Give the lines as a Markdown table with the columns Row and Line, covering the lines from the one containing "Holmestrand (125, 2213)" through the one containing "September 2018 (380, 979)", both included, and skip any blank lines.

--- START OF EXTRACTED DATA ---

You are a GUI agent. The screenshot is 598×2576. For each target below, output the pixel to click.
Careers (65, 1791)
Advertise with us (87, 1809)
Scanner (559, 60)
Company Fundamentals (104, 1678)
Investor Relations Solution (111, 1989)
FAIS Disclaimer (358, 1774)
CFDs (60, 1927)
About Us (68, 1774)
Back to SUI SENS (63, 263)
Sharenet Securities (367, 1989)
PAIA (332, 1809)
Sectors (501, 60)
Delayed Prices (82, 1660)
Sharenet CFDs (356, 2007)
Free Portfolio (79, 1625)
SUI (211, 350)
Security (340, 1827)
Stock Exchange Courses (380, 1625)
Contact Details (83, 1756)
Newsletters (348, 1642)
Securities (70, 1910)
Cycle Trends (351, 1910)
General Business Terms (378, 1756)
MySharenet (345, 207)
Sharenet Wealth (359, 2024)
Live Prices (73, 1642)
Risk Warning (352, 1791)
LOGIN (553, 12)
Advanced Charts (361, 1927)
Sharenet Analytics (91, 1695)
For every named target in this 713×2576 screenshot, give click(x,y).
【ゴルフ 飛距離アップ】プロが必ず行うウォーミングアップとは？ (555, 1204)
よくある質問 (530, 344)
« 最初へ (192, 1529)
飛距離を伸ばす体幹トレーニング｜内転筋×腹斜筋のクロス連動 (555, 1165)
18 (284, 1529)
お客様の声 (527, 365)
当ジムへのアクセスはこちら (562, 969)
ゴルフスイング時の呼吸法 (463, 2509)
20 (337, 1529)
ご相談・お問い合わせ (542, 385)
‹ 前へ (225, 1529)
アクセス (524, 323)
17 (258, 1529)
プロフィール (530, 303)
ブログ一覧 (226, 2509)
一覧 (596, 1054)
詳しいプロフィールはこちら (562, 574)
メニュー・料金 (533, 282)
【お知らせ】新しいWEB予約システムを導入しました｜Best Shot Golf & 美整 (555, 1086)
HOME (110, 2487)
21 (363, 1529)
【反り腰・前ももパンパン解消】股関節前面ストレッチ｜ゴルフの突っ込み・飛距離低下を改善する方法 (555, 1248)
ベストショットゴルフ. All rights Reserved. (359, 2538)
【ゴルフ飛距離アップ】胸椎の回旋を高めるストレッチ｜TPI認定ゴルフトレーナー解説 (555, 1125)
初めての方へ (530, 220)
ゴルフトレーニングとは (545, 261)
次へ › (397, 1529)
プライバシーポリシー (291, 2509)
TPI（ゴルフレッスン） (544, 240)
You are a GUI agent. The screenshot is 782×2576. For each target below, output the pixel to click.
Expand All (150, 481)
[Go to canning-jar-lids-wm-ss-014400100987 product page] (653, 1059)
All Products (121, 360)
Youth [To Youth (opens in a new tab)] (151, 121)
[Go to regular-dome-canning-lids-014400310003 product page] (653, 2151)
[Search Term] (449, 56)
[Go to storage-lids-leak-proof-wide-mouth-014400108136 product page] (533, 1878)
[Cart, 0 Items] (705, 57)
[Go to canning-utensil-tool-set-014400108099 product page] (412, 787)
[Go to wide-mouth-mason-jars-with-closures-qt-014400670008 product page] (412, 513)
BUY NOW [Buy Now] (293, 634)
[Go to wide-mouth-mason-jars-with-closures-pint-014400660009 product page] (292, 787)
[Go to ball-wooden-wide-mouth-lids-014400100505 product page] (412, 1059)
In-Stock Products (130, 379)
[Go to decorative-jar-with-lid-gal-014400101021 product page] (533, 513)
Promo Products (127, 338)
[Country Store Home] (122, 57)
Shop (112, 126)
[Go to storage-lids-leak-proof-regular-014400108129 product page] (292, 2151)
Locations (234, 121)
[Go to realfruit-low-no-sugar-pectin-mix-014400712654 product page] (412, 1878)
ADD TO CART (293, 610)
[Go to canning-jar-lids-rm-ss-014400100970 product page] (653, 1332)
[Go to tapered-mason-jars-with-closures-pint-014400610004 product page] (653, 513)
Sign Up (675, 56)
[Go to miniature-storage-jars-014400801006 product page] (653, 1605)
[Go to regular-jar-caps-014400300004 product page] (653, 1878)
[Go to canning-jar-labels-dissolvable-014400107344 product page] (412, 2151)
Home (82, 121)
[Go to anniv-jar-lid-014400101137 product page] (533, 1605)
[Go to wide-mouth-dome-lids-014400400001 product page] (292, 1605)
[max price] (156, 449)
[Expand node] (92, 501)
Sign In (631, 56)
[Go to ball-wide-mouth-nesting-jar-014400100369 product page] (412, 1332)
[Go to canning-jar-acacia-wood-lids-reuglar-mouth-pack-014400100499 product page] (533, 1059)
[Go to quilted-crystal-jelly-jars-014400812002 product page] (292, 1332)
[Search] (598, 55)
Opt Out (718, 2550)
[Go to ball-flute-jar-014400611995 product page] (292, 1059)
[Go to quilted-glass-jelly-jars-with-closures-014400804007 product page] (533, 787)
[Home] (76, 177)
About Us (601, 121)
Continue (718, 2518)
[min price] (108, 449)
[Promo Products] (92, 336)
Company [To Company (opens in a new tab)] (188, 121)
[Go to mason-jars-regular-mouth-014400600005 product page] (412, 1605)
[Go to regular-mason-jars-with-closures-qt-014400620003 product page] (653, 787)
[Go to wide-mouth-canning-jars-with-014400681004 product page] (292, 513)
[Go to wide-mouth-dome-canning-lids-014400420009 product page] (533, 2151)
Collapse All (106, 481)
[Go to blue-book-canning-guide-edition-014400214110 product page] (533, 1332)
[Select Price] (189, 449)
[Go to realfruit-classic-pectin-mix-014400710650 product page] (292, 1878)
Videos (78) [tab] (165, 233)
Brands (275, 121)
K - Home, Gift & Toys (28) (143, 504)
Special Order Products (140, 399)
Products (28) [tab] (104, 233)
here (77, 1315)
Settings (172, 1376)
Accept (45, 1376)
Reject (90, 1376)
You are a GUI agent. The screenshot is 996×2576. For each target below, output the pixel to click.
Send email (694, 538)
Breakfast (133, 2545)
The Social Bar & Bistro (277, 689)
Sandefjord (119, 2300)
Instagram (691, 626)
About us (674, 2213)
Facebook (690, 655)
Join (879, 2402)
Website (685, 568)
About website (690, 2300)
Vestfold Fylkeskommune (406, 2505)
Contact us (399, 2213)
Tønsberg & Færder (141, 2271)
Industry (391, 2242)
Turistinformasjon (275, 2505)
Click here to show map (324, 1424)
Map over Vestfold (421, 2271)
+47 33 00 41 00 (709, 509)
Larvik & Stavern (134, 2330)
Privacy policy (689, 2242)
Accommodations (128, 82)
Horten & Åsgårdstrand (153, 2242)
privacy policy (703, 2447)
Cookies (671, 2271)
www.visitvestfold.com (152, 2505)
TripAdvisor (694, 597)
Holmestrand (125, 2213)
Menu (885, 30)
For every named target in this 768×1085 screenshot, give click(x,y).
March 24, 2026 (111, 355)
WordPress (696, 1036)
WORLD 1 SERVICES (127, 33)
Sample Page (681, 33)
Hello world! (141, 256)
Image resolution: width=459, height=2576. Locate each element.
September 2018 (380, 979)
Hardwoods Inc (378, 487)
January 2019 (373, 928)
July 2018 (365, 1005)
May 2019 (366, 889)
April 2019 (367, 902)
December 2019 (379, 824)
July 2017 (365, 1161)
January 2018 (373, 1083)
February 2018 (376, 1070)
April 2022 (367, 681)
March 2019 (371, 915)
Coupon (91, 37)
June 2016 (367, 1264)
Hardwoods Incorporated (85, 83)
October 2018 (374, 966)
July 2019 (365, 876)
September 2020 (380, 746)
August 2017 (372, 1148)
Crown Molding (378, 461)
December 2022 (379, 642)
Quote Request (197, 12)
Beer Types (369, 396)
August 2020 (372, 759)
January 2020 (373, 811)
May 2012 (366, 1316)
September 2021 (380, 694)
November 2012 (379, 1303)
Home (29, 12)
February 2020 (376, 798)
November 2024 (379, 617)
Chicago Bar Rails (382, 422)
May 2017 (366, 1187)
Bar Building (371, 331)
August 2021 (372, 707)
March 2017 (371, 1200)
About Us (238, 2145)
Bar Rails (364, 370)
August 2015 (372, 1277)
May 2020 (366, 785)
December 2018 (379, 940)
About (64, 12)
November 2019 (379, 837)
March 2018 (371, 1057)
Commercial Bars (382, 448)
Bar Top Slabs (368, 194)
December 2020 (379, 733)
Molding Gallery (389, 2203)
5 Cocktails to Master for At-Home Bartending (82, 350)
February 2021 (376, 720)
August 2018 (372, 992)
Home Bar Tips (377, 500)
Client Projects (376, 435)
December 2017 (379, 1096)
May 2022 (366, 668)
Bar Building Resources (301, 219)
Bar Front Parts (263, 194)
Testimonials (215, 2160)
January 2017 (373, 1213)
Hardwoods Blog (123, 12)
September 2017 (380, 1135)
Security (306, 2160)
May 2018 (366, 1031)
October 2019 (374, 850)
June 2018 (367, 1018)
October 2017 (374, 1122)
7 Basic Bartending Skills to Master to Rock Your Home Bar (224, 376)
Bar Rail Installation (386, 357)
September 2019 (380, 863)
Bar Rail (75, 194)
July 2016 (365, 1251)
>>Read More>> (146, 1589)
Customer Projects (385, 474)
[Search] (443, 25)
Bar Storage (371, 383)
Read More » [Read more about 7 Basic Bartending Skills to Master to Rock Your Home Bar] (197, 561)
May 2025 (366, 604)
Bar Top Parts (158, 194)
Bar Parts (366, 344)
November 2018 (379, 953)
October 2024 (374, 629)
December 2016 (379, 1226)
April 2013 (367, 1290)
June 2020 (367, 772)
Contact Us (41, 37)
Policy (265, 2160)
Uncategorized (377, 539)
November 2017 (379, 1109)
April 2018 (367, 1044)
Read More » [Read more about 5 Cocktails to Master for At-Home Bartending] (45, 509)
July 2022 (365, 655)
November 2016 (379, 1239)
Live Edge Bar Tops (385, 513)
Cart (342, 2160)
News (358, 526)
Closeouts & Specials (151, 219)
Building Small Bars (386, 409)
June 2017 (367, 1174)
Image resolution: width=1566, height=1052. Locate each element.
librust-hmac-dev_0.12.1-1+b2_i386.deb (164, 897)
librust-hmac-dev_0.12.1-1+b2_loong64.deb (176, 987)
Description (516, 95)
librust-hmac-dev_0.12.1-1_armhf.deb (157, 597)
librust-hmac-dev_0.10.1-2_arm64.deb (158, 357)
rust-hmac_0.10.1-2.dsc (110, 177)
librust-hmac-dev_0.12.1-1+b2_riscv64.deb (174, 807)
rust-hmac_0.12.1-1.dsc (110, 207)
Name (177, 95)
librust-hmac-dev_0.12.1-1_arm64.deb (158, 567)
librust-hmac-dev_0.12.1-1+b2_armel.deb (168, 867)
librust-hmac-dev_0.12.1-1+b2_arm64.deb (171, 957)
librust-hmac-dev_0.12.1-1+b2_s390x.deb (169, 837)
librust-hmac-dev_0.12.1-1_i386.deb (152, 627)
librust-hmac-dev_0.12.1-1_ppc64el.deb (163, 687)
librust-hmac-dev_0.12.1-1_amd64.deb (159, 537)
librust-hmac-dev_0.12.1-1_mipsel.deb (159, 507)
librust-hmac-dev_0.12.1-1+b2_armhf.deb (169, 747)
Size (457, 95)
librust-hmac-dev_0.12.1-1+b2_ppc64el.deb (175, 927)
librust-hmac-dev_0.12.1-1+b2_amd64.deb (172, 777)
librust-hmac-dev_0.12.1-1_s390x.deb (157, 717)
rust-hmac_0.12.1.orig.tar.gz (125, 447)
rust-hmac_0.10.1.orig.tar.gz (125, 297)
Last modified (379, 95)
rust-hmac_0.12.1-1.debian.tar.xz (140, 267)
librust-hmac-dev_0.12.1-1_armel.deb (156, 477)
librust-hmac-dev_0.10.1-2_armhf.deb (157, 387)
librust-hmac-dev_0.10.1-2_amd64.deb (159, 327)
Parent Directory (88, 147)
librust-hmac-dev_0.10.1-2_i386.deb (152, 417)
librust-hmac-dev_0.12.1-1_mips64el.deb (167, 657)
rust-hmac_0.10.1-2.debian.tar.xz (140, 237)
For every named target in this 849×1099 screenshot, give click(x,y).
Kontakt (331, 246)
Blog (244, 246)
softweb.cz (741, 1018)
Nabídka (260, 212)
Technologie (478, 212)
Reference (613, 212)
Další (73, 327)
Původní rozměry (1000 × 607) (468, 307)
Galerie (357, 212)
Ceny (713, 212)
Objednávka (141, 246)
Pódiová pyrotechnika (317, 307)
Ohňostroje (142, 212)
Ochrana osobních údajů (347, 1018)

--- END OF EXTRACTED DATA ---

◆ COMPLETE OUTPUT
| Row | Line |
|---|---|
| 1 | Holmestrand (125, 2213) |
| 2 | Menu (885, 30) |
| 3 | For every named target in this 768×1085 screenshot, give click(x,y). |
| 4 | March 24, 2026 (111, 355) |
| 5 | WordPress (696, 1036) |
| 6 | WORLD 1 SERVICES (127, 33) |
| 7 | Sample Page (681, 33) |
| 8 | Hello world! (141, 256) |
| 9 | Image resolution: width=459, height=2576. Locate each element. |
| 10 | September 2018 (380, 979) |